A Spanish steel company with a production facility in Wales, supported by a British Rail freight company, running Italian locomotives. It’s like Brexit never happened. Nevertheless, the rail services provided by GB Railfreight keep manufacturing moving at the Celsa steelworks in Cardiff. Now, just like their hi-tech furnaces, rail operations are modernising too.

Rolling stock leasing company Porterbrook has procured three top-of-the-range locotractors from Zephir, the specialist manufacturers of multi-fuelled, multi-modal shunters. The versatile power units have been leased to GB Railfreight. GBRf has been handling rail movements at the Welsh steelworks for nearly fifteen years. The brand new motive power will supplant ageing traditional diesel shunters, familiar to generations. Move over Class 08, you’re about to be terminated.

Less Arnold, more Summer

They go on rails. They have tyres. They get up on drive away on the roads. Like a benign little terminator, they absolutely will not stop. Fortunately, the Zephir LOK 16.300 most certainly can be reasoned with – thanks to remote control options. As a replacement for the Class 08, they cut a futuristic dash that looks more like Summer Glau than Arnold Schwarzenegger. There’s a spooky synergy in their deployment in the white-hot environment of a futuristic electric-arc furnace steelworks. The powerful little LOK 16.300 is, however, the last thing to end up melted down like a T-1000.

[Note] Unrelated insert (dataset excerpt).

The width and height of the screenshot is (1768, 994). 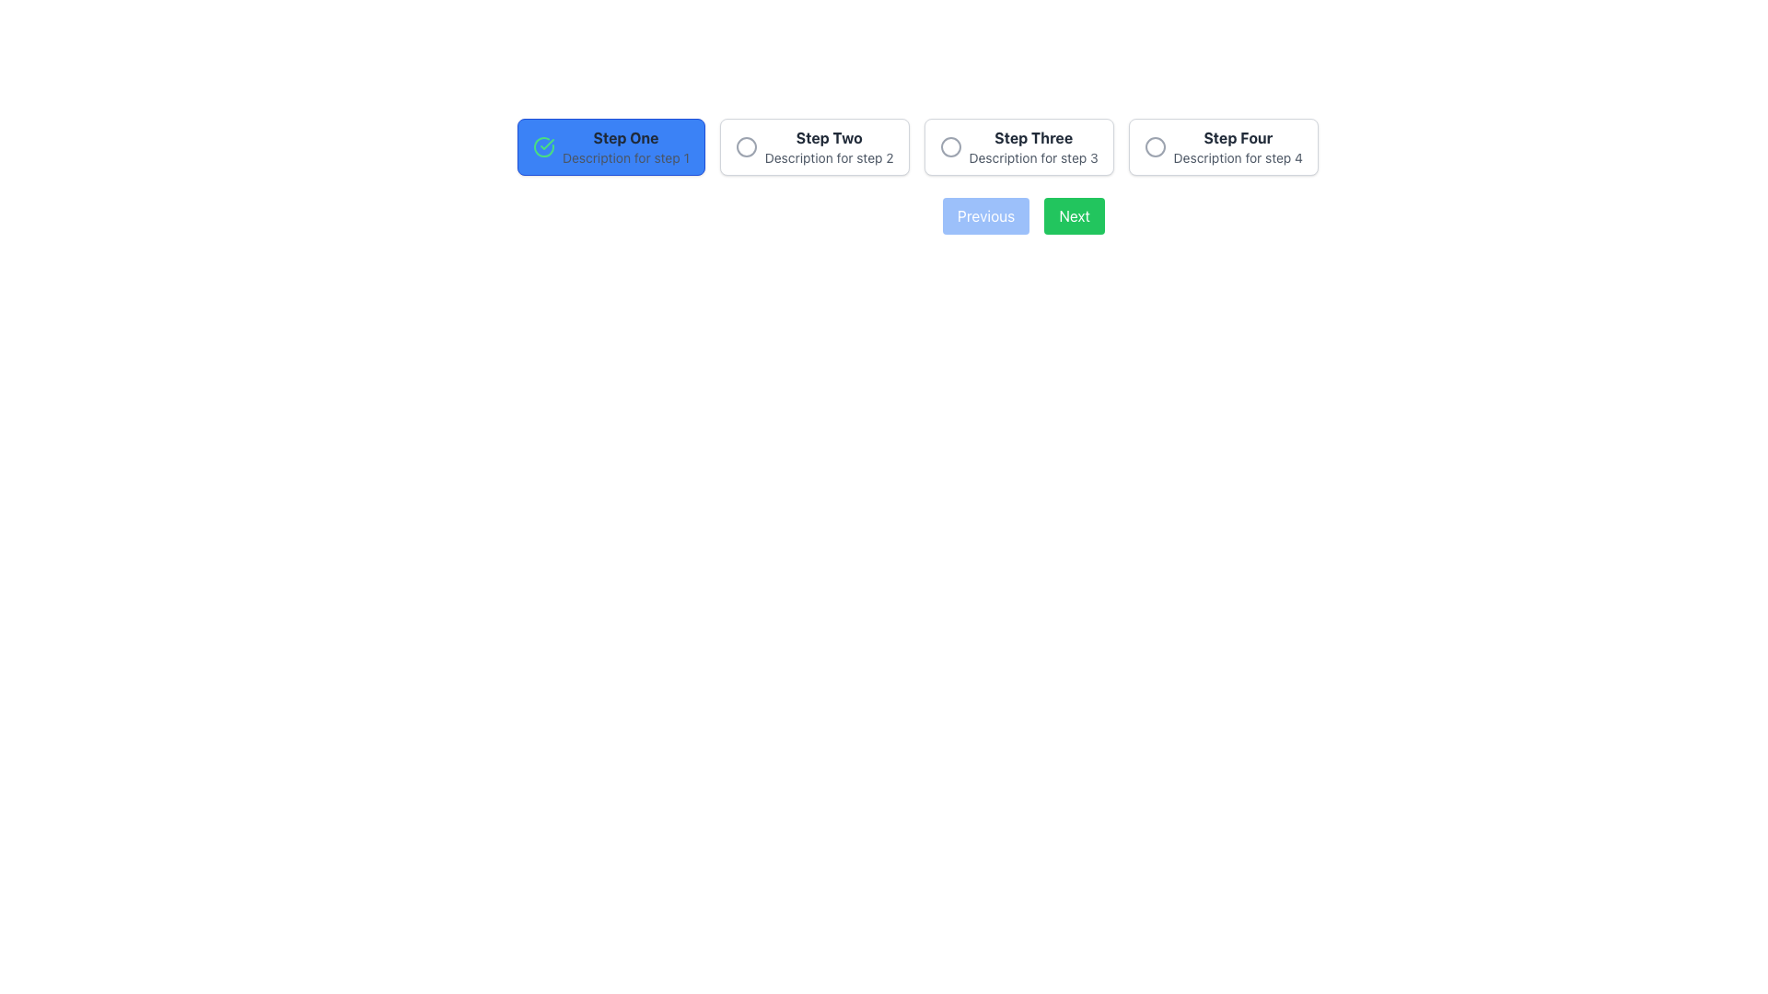 I want to click on the bold text label displaying 'Step Four' in dark gray, which is the fourth step in a row of labeled steps, located above the descriptive text 'Description for step 4', so click(x=1238, y=137).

Amid all the angst over the proposals for another steelworks in Wales to convert to electric arc furnaces, it may come as a revelation to discover that Celsa Steel is already juicing up production with a prodigious application of electric current. GBRf also bring in supplies of scrap steel, giving rise to the anomaly that their diesel operations could be considered less green than steel production. Well, not quite a position agreed by GBRf.

Huge shunter fleet up for renewal

GBRf’s fleet of modified 08s are from a design that’s almost 100 years old. The LOK 16.300 is somewhat more sprightly. The Italian manufacturers say it’s a more sustainable option than traditional depot shunters, with an expected fuel efficiency saving of up to 60 per cent. They provide depot operational flexibility as they are capable of operating outside of railway infrastructure. The units have been procured through Zephir’s UK distributor Depot Rail, who will also support the shunters while they are in active operations.

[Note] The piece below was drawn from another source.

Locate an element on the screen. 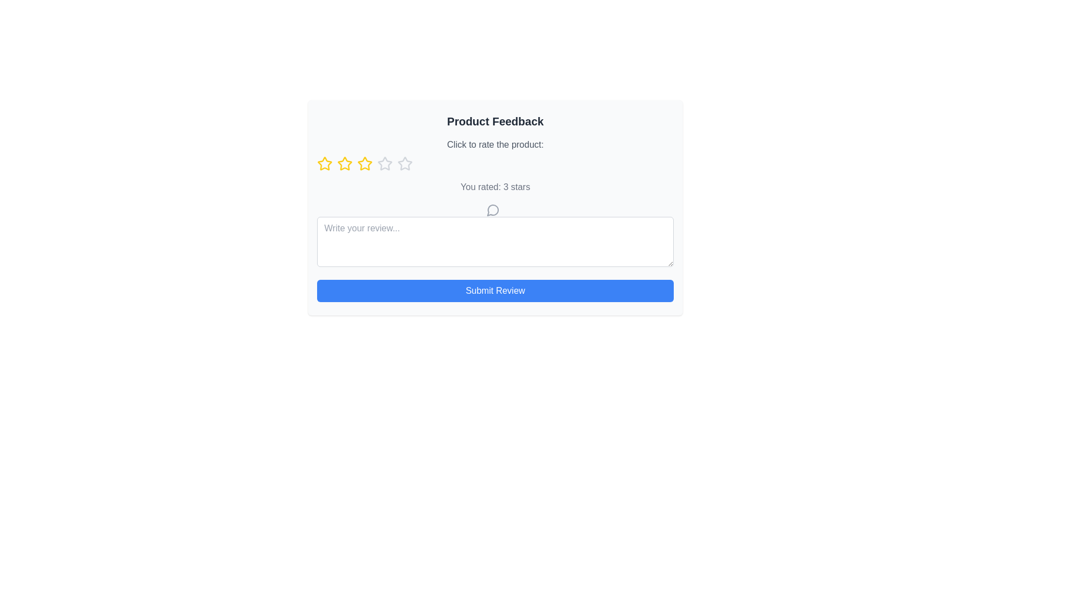 This screenshot has width=1070, height=602. the fourth star icon in the five-star rating system is located at coordinates (385, 163).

Celsa Cardiff with GBRf “08” shunter hauling scrap steel. Image: Flickr. © Jeremy Segrott.

There are over 300 depot shunters currently operating in the UK, and most are due for renewal over the next five years, according to Porterbrook’s Head of Freight and Route Services, Mark Wyborn. “Bringing these lower-emission Zephirs under our ownership for GB Railfreight marks a further diversification of our freight fleet”, he said. “[That] underlines our dedication to supporting the sector with affordable, innovative and sustainable rolling stock.”

Zephir was founded as an Italian company out of Modena, which is also known as a manufacturing centre for road vehicles, commonly known as Ferrari. The company is now part of a worldwide organisation under the umbrella of Berkshire Hathaway. The vast American holding company is based in Omaha, Nebraska where, when last we checked, no Ferraris are manufactured. For hi-tech shunters through, we’ll be back.